Ensuring Global Food Security: What China Says and Does

(Credit: Unsplash)

Hit by intense heat, it is reported that some European countries will see their soft-wheat output drop by 7%, lower than their five-year average, another bad news for the already strained global food supply.

But the problem did not pop up just this summer. In recent years, the consequences of the climate crisis, compounded by the COVID-19 pandemic and the Russia-Ukraine conflict, have significantly driven up food prices, tipping millions of people into hunger, especially in developing countries.

A recent UN report paints a dire picture. It shows the number of people affected by hunger across the world has risen to as many as 828 million in 2021, an increase of about 46 million since 2020 and 150 million since the outbreak of the COVID-19 pandemic. “The world is moving in the wrong direction on the SDG targets to end hunger, food insecurity, and all forms of malnutrition,” warns the report, projecting that 8% of the world’s population will still be affected by hunger in 2030.

Long haunted by hunger in its history, China has this saying that food is the primary need of the people, who are the foundation of the country. Since the founding of the People’s Republic of China in 1949, the Chinese government has always put food security as its top priority.

After decades of hard work, China’s grain output reached a record of 682 million tons in 2021, the seventh consecutive year that the country’s grain production exceeded 650 million tons, making it the world’s largest grain producer and the third largest grain exporter. Currently, the country is able to produce 95% of its domestic grain consumption. It’s even more remarkable that China managed to produce about one-fourth of the world’s food and feed nearly one-fifth of the world’s population with less than 9% of the world’s arable land.

Such achievements in themselves are China’s contribution to world food security, not to mention the inspiration it provides to other developing countries in this process. However, some media reports these days attribute China’s self-sufficiency of food to grain hoarding and further accuse China of disrupting the global food market. These are nothing but lies made out of ill intentions.

China, as a matter of fact, has been doing its best to help build a world free of hunger, though it remains a developing country with its own food problems. President Xi Jinping made food security one of the eight priority areas of cooperation in the Global Development Initiative, and in his recent speech at the High-level Dialogue on Global Development, he further announced that China would allocate more resources for global development cooperation, work with all sides to deepen global cooperation on poverty reduction and eradication as well as to build capacity for food production and supply.

__Exercise set__
1. Write out everything in the food security article from "But the problem" down to "in developing countries.".
2. Carry the food security article forward from its last sentence.

__Listed entries__

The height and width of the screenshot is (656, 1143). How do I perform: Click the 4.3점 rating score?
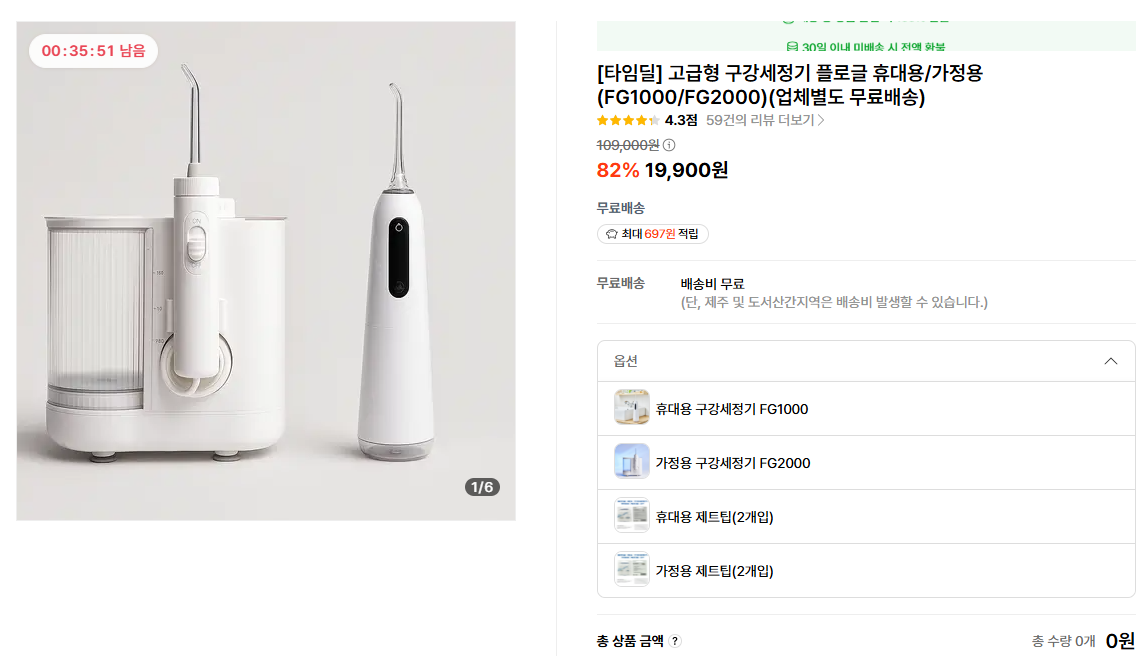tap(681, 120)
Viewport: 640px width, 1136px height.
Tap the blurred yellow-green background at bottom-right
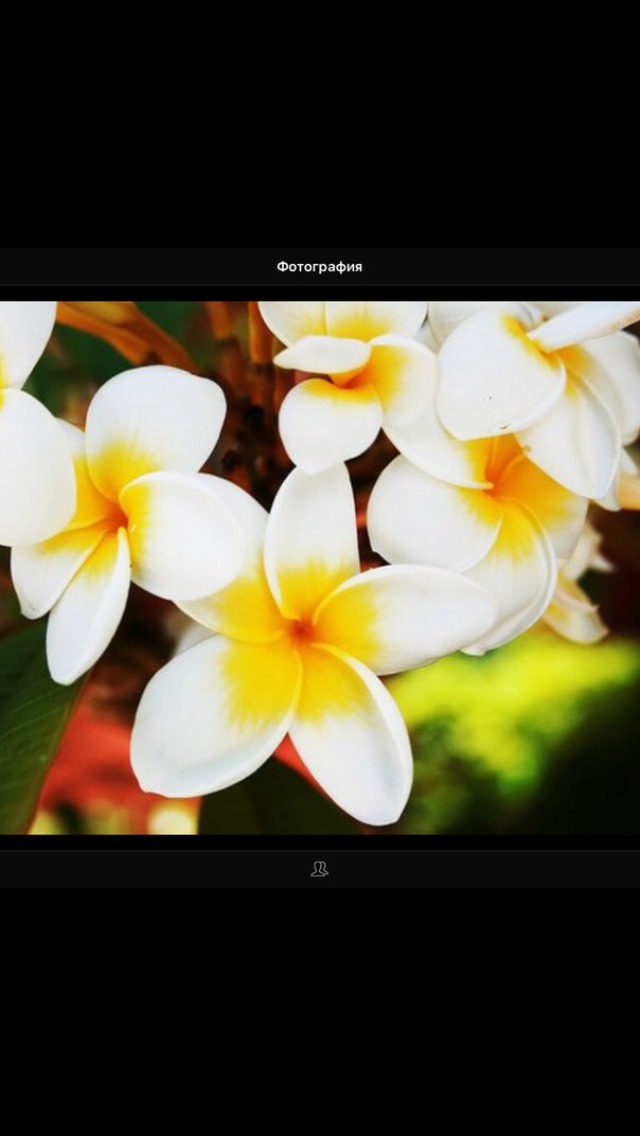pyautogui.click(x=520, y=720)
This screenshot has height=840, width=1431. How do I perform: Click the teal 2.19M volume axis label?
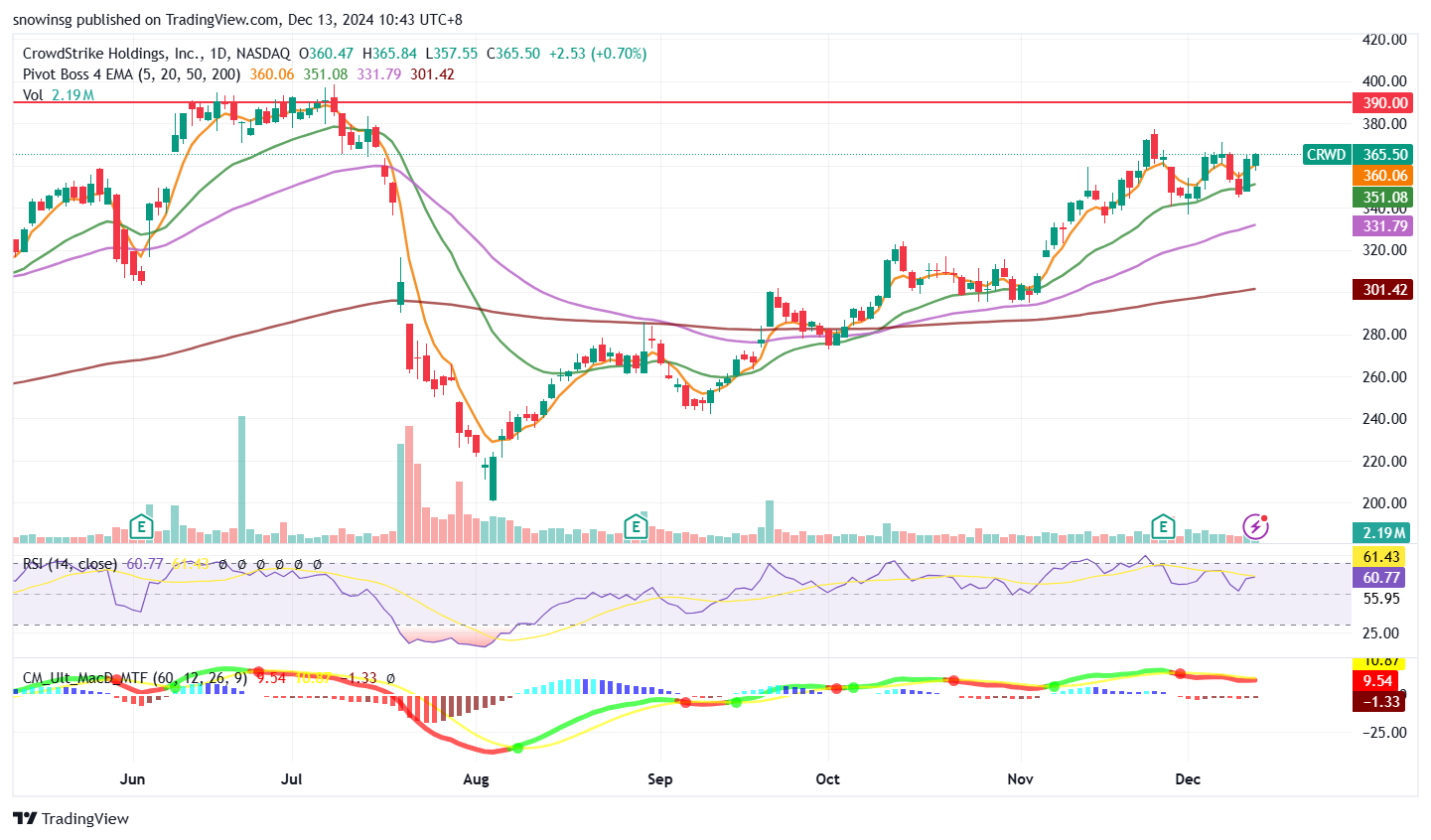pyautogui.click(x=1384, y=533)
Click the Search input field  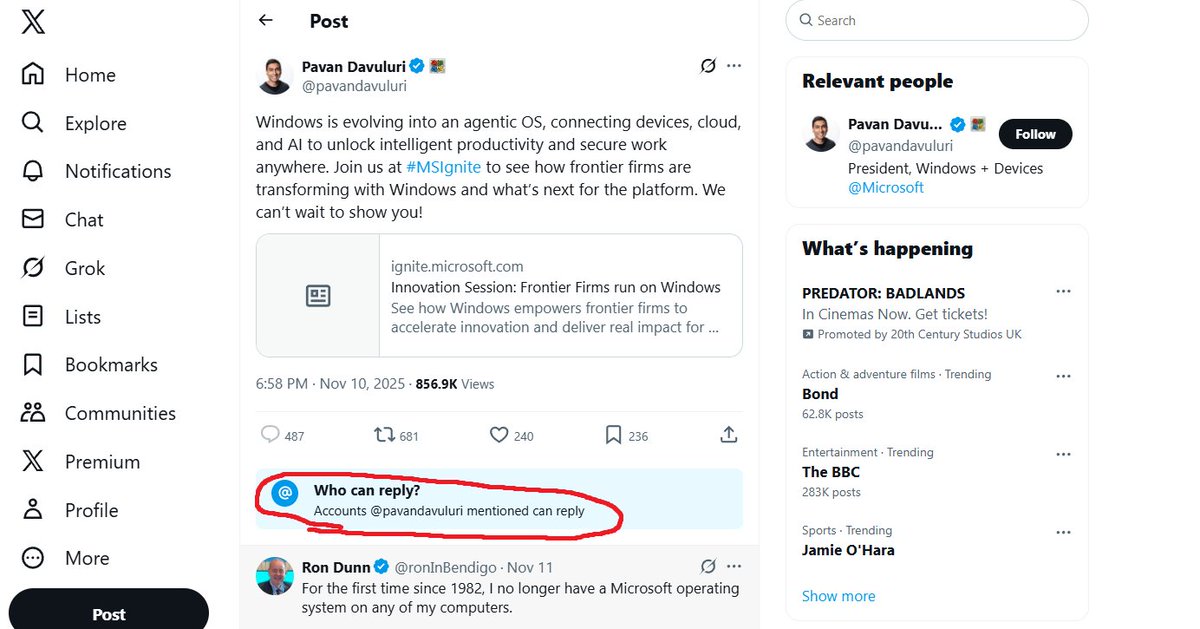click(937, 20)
--
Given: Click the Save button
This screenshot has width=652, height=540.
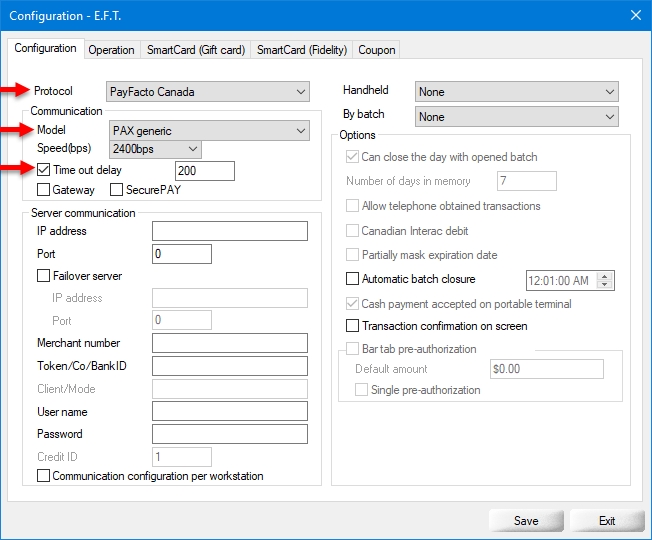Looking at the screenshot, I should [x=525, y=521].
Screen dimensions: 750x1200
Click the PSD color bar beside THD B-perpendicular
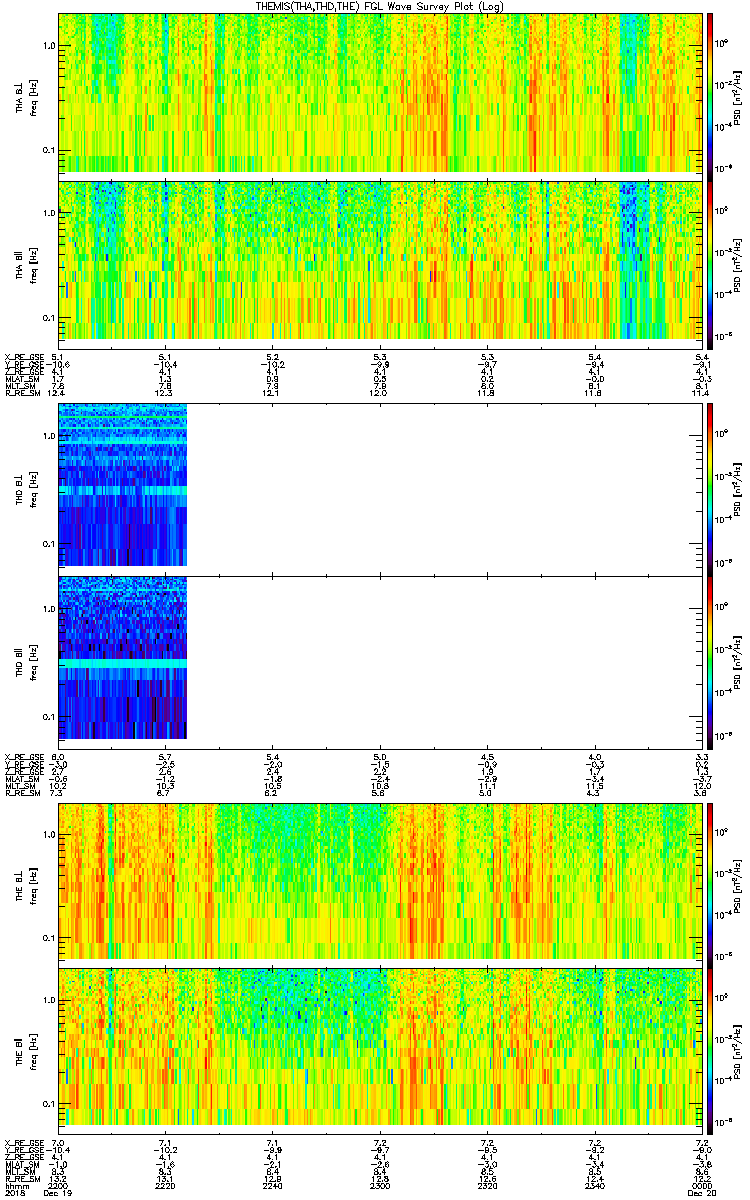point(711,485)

__Answers for this exercise__
1.
But the problem did not pop up just this summer. In recent years, the consequences of the climate crisis, compounded by the COVID-19 pandemic and the Russia-Ukraine conflict, have significantly driven up food prices, tipping millions of people into hunger, especially in developing countries.

2.
On the multilateral front, China has continuously deepened international cooperation on food supply. It has supported the WPF in setting up a global humanitarian response depot and hub in China and established and sponsored the China-FAO South-South Cooperation Trust Fund. In cooperation with the FAO and the WFP, China has implemented more than 40 cooperation projects under the Fund. China has established agricultural cooperation zones with other developing countries, carried out exchanges on agricultural know-how with more than 140 countries and regions, and promoted more than 1,000 agricultural technologies in developing countries, driving up the crop yield in the project areas from 30 percent to 60 percent on average and benefiting more than 1.5 million small-scale farmers.

Chinese hybrid rice has been planted in dozens of countries and regions in Asia, Africa and the Americas, with an annual planting area of eight million hectares and an average yield per hectare two tons higher than that of fine local varieties. Since the beginning of this year, China has provided more than 15,000 tons of emergency humanitarian food aid to developing countries in need, which has been widely praised by the international community.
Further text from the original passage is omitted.